Due to the effect of various distortions, noise conditions and other impairments imposed on the transmitted signal, the detection reliability severely deteriorates. As a result thereof, the intelligibility and quality of the detected speech decreases significantly.
In this work we present an end to end learning approach for novel application of software defined radio (SDR) receiver for FM detection. By adopting an end-to-end learning based approach, the system utilizes the prior information of transmitted speech message in the demodulation process.
The receiver uses a multi-layered bidirectional Long Short-Term Memory ((B)LSTM) architecture to capture long range dependencies and nonlinear dynamics of the speech signal.
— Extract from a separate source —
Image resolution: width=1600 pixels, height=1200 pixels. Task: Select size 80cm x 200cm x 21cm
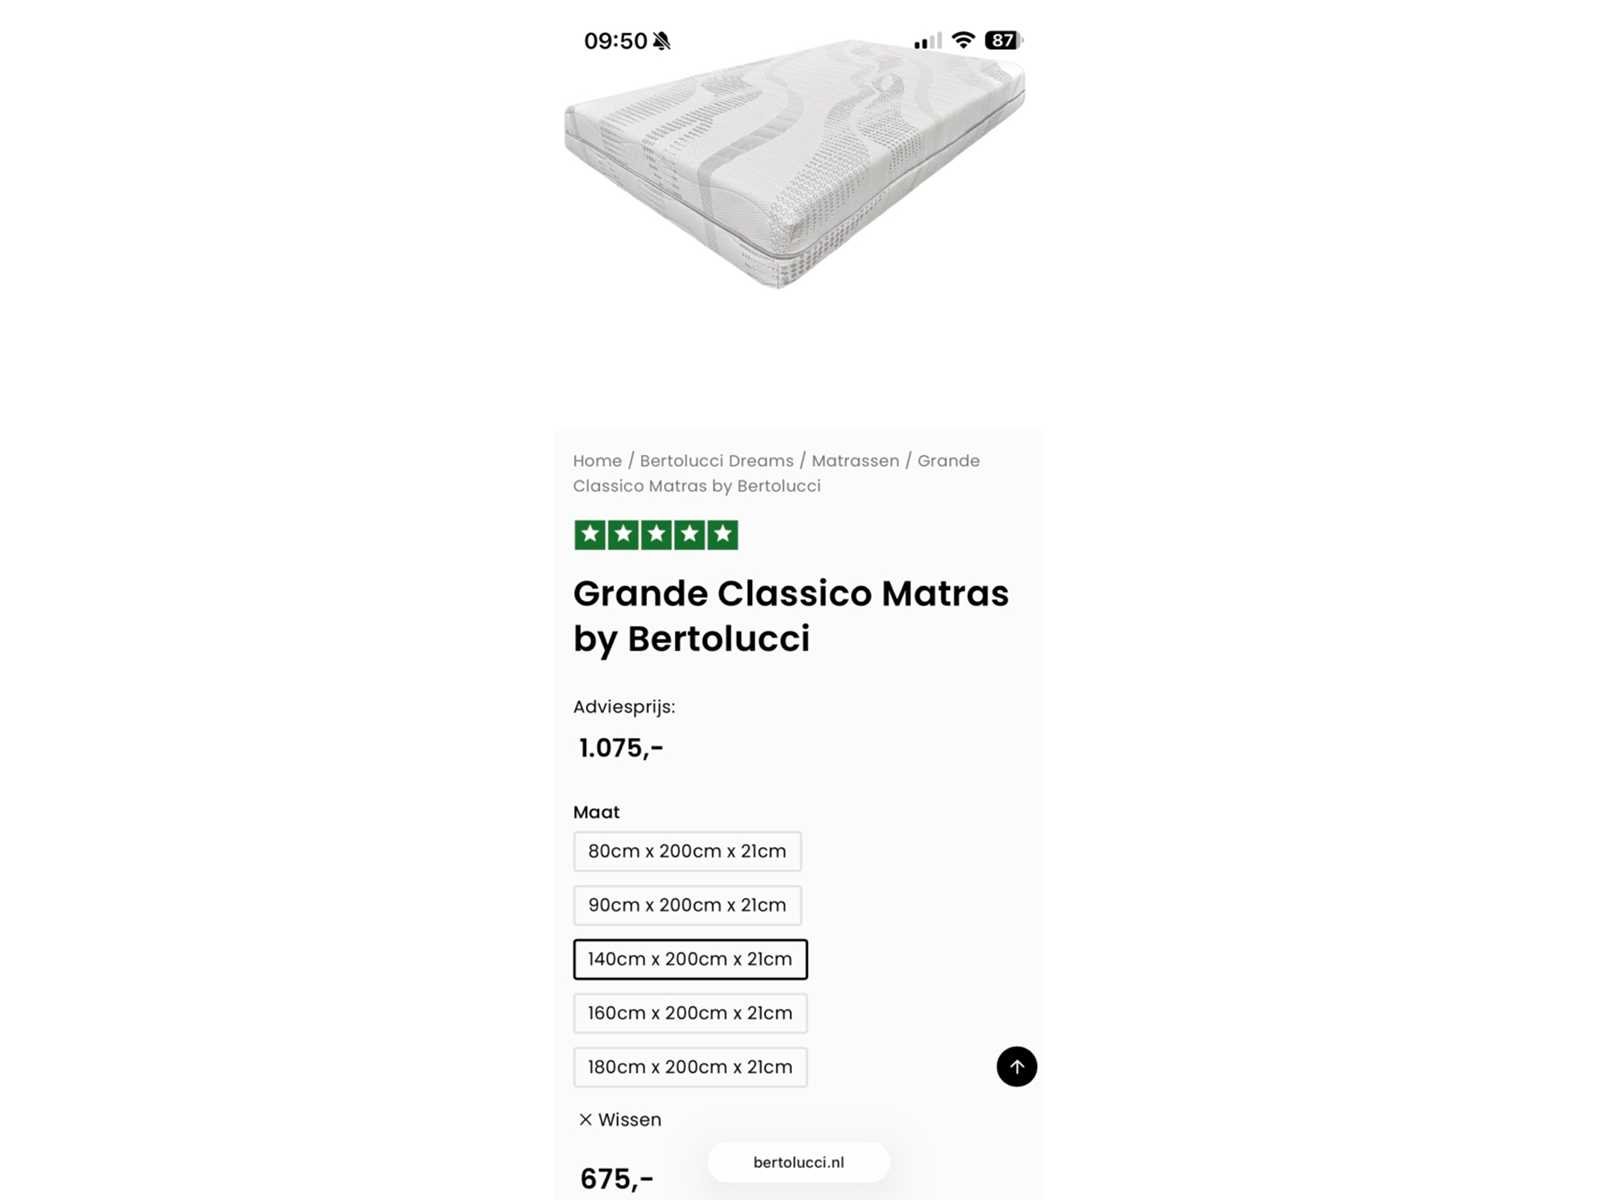pos(687,851)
The receiver then uses the learned speech structure to detect and enhance speech from the in-phase and quadrature components of its base band version.
We compared the new system performance with the conventional method using several speech quality assessment measures, such as: SNR, segmental SNR and also in perceptual evaluation of speech quality score (PESQ).
The new system yields high performance detection for both acoustical disturbances and communication channel noise and is foreseen to out-perform the established methods for low signal to noise ratio (SNR) conditions.